Errata

Data Mesh

The errata list is a list of errors and their corrections that were found after the product was released.

The following errata were submitted by our customers and have not yet been approved or disproved by the author or editor. They solely represent the opinion of the customer.

Color Key: Serious technical mistake Minor technical mistake Language or formatting error Typo Question Note Update

Version Location Description Submitted by Date submitted
Printed Page xxxvii
5th paragraph

The objectives of data mash -> The objectives of data mesh

Simon Harrer  Aug 01, 2022 
PDF Page xxxix
8

Change “organizational seams” to organizational teams

From:
“… Naturally, governance needed to follow these organizational seams too.”

To:
“… Naturally, governance needed to follow these organizational teams too.”

Jeniffen Chandrabalan  Jan 27, 2023 
PDF Page 30
3rd para

What I'm not able to understand is - What is the motivation for Data Product Owner to build a product?
The amount of work involved is so much, why should he/she spend their time and effort to build a product for consumers?

In Data Lake, as a corporate citizen, they were pushing the data to the lake and what we did with it was no longer their botheration. Now the pain is brought to their door step, why should they take this extra pain? They have day jobs, I don't think they'll be interested or excited to take over this additional responsibility.

Solution, at least, my opinion:If we have a pod team structure as extension of the Federated Governance group, then the main task of that Governance team will be able to push these SMEs, who will be part of his/her team to build and maintain the product. This will ensure the efficacy and relevance of the product and implementation of standards within the product in a consistent manner.

SREERAMA DHARMAPURI  Dec 13, 2023 
PDF Page 31
3rd para

Dear Sir/Madam:


I've a question for Ms. Dehghani on the following sentence, while I agree with the statement, it pops a question - why should Operational teams take on additional responsibility of maintaining these data products and what are they going to gain out of it?
"Operational teams still perceive their data as a byproduct of running the business, leaving it to someone else, e.g., the data team, to pick it up and recycle it into products." on Page 31
There is a reason for this perception, because it is the truth - Data is a byproduct or end product of operational team's core activity and has only two purposes - record and validate. It is useful in testing whether the algorithm is working fine or not, build use cases and for security, legal and compliance purposes ONLY. For operational teams, data doesn't have any more attraction than the last ride a kid rides in a theme park. Its done and over, its registered in his/her system. That is why we have plethora of archival systems - to prove that once data is generated, we are done with it - most of the time - and it can go to hell (cold storage).

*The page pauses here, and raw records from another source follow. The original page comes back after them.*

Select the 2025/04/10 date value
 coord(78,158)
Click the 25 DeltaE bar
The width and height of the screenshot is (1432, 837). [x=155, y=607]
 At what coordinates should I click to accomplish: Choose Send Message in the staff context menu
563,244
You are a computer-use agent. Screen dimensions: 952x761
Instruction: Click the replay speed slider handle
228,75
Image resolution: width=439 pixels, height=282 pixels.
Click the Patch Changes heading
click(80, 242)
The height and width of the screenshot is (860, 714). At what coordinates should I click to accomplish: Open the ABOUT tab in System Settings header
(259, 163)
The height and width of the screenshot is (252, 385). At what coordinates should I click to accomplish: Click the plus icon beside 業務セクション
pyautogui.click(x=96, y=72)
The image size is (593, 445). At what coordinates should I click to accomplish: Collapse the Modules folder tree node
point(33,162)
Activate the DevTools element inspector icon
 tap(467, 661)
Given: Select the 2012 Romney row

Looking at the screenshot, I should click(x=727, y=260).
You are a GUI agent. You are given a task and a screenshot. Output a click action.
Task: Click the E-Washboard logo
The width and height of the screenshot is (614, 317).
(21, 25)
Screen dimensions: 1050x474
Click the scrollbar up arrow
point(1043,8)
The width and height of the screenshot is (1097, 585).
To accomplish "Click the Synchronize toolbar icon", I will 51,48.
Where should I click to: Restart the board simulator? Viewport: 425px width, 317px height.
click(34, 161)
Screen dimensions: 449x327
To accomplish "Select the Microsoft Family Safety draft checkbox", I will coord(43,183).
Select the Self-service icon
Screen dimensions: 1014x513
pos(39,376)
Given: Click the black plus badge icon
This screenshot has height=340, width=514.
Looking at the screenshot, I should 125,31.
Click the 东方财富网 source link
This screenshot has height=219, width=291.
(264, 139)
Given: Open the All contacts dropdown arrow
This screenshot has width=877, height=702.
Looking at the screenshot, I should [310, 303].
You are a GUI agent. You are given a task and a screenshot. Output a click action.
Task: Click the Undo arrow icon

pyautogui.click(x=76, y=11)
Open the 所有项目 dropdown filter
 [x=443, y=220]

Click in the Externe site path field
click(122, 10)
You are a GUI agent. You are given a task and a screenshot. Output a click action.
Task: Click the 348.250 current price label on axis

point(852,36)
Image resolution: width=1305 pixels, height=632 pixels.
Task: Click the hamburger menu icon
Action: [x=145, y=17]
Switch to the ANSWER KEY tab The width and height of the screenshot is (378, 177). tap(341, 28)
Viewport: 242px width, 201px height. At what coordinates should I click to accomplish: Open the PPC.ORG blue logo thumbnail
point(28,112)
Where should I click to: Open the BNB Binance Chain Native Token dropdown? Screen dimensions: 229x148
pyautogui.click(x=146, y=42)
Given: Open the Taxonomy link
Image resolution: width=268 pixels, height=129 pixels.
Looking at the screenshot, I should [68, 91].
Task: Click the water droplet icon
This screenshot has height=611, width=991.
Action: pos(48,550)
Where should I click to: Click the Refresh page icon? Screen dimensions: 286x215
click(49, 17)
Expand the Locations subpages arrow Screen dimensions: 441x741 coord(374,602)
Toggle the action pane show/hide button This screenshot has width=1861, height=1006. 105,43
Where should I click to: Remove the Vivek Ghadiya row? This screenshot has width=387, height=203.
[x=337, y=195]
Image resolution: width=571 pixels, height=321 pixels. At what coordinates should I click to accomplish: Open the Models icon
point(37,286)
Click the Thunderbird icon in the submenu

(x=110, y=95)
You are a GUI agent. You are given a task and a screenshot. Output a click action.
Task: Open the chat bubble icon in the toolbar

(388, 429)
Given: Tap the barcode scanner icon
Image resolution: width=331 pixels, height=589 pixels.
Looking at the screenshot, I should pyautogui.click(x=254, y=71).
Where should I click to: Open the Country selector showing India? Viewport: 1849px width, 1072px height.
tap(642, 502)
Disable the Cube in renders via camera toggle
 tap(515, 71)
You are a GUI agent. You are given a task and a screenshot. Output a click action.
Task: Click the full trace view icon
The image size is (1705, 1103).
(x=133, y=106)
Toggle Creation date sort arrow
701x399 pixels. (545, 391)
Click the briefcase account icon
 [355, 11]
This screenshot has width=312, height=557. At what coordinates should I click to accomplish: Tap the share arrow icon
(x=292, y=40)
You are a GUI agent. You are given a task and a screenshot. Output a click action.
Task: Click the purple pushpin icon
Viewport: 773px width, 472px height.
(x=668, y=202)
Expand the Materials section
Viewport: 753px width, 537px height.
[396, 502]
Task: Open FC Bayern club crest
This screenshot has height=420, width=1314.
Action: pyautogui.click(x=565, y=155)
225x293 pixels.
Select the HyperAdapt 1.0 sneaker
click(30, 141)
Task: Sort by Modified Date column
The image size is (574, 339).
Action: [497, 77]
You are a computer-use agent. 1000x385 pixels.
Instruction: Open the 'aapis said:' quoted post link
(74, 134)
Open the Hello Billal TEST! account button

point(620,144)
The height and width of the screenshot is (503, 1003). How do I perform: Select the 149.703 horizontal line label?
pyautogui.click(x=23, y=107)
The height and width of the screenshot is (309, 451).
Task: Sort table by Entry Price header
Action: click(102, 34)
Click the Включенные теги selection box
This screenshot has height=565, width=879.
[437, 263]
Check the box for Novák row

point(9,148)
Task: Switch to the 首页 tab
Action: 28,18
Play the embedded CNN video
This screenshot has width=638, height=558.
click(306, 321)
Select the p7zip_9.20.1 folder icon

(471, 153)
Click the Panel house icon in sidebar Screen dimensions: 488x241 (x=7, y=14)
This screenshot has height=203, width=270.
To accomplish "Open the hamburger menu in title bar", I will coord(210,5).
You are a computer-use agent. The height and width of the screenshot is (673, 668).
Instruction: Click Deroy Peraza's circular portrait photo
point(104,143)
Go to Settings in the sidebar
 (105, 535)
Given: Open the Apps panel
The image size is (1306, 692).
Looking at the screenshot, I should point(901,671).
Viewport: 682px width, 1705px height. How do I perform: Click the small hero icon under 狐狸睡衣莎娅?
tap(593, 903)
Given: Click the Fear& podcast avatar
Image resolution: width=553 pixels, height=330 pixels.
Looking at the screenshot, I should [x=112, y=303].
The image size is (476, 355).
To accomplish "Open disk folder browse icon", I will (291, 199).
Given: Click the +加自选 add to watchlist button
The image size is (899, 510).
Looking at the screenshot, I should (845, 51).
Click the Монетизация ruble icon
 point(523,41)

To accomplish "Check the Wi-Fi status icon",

When we ask them to maintain it, that is extra effort and what are they getting out of it? A good corporate citizenry badge? It's too much effort for too little reward. Data has to be in raw format and left untouched and untransformed to be in pristine form so that any known or unknown use cases pop up in future, then transformations can be applied according to the will and wish of the requestor in Self-service platform.

Please let me know what you think of this argument?

SREERAMA DHARMAPURI  Dec 18, 2023 
PDF Page 61
4th para

"Without such a standard, we fall back to a single monolithic (but well-integrated) solution that constrains access to data to a single hosting environment. We fail to share and observe data across environments."
IMO, this argument is faulty and doesn't scale because, establishing a common language like Universal Semantic Layer is going to be a failure and hence the parable of Tower of Babel.

New systems/requirements come up and you can't stop them. We need to keep updating and playing catch up. Instead, what is the unchanging part of this whole setup -it's the data, that happened at a point in time- Data is not stateful, we interpret data as though it includes transaction/transformation also and that is where the problem lies. Data is Data - It is 7:30 PM now - thats it, it is frozen in time and Stateless. When you work at this level and provide complete freedom to any user(s) to transform data the way they want it and create a multiple Data Lakes - it is analogous in evolution from SOA to Microservices - which is more aligned to Data Mesh in spirit that building a centralized architecture. Microservices came from SOA - in the same manner - Data Mesh should be nothing but Micro Datalakes. If you really want to mimic Service Mesh, then
SOA - Centralized Data Lake
Microservices - Micro DataLakes - combination of Pods, there can be 1-to-1 mapping of pods to Microservices also.
Containers - Data as Product
Pods - Combination of Data Products that bring about an insight for a user/consumer.
Orchestrator (Kubernetes)- Self-Serve Platform


Pls. let me know what you think of it.

SREERAMA DHARMAPURI  Dec 21, 2023 
Printed Page 310
1st paragraph

"DataBold Textbalancing local sharing..."

invalid occurrence of "Bold Text" in sentence.

Jochen Christ  Aug 10, 2022 
Printed Page 327
2nd Paragraph

"In short, many different responsibilities that require data specialization fall under the CDOA’s functional organization."

must be ...CDAO’s...

Jochen Christ  Aug 12, 2022